A Project of the Center for Investigative Reporting
October 20, 2010 | Susanne Rust
Once again the nation is watching a California environmental law, waiting to see if the vote on Proposition 23 sets the tone for other states, and the federal government, on how to wrestle with the implications and economics of climate change.
So far, voters here are skeptical about making changes. According to a poll released by the Public Policy Institute of California last night, if the election were held today, California’s anti-global warming legislation, AB 32, would remain intact.
The poll shows 48 percent of likely voters oppose Proposition 23, which would suspend the climate law until unemployment falls below 5.5 percent for a full year. About 37 percent support the initiative while another 15 percent said they weren’t sure.
“The old liberal versus conservative, Republican versus Democrat, economy versus environment arguments no longer apply after this fight,” said Steven Maviglio, a spokesman for a campaign that opposes Proposition 23. If the initiative fails, he added, “those divisions should start breaking down nationally as well.”
The margin between those who support and oppose the ballot initiative has increased since September, when the two sides were in a dead heat with 42 percent opposed and 43 percent in support.
So what happened?
“People are becoming increasingly familiar with the initiative, who the supporters and opponents are, and what’s behind it,” said Mark Baldassare, president and CEO of the policy institute.

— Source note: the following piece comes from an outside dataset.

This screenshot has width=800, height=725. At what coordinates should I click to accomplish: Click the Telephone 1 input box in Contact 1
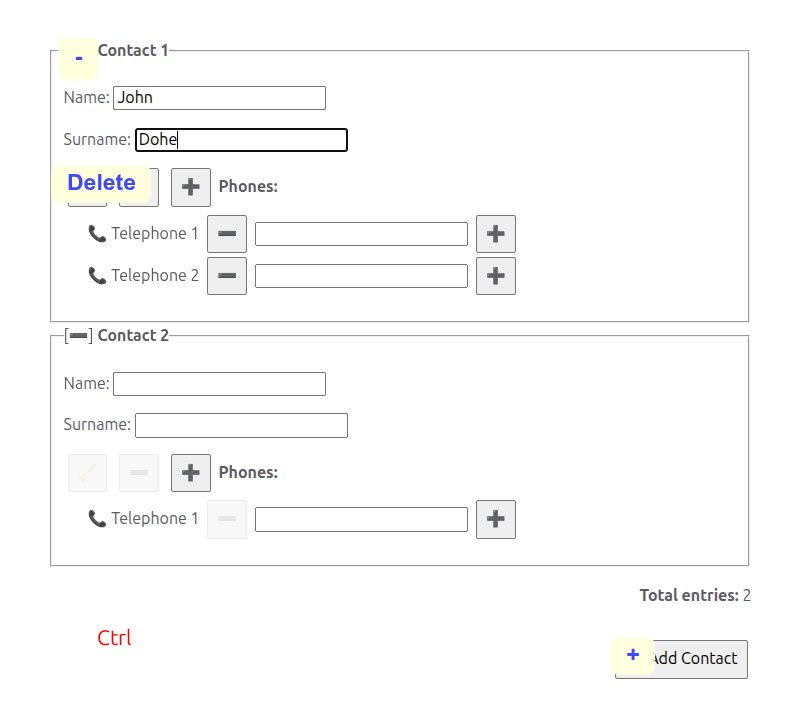[x=361, y=234]
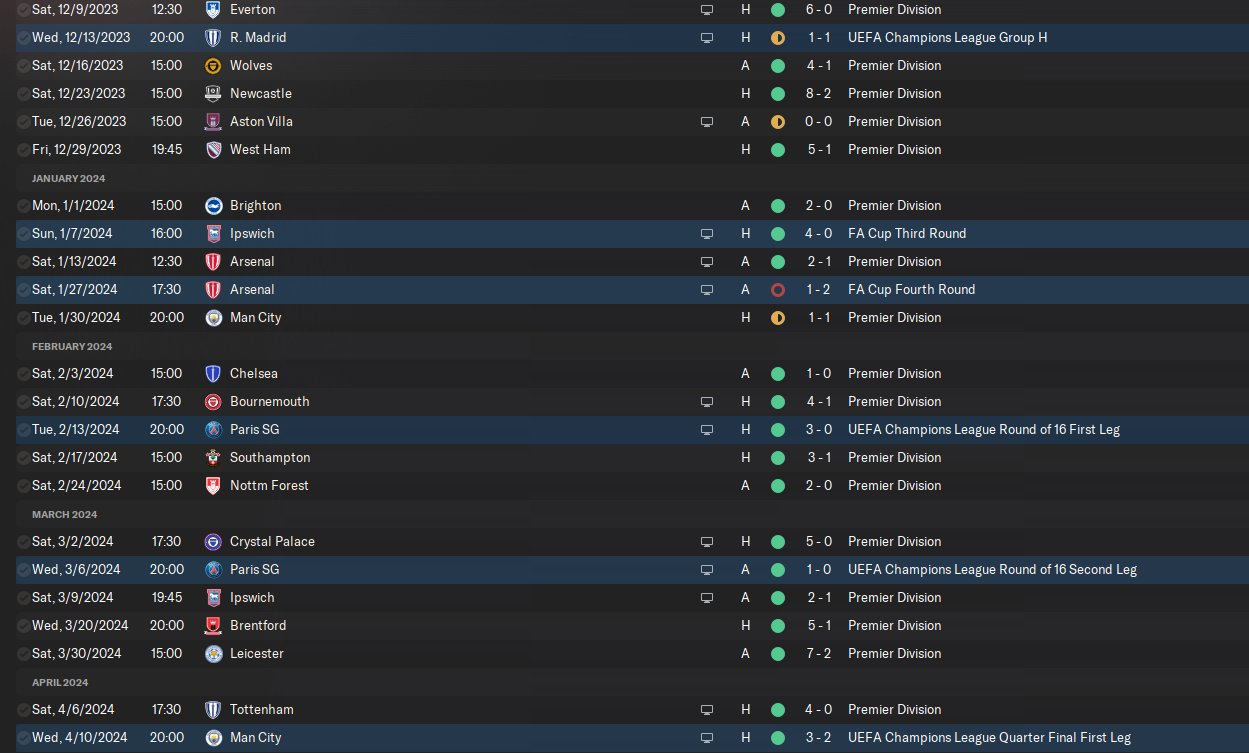The image size is (1249, 753).
Task: Select the Paris SG Round of 16 Second Leg row
Action: click(x=632, y=570)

Opposition to Proposition 23 has grown among Democrats and independents since they were last polled while Republicans have steadily favored the initiative.
Most of the money flowing into the Yes on Proposition 23 campaign is coming from oil and gas companies. In just the past week, the campaign has received $167,000, with $150,000 coming from CVR Energy Inc., a Texas-based oil and gas refiner.
“Californians are seeing Prop. 23 for what it is: a deceptive measure financed by Texas oil companies to kill California’s clean air and energy standards,” said Maviglio, the spokesman for the No on 23 campaign. “Valero is the new Enron.”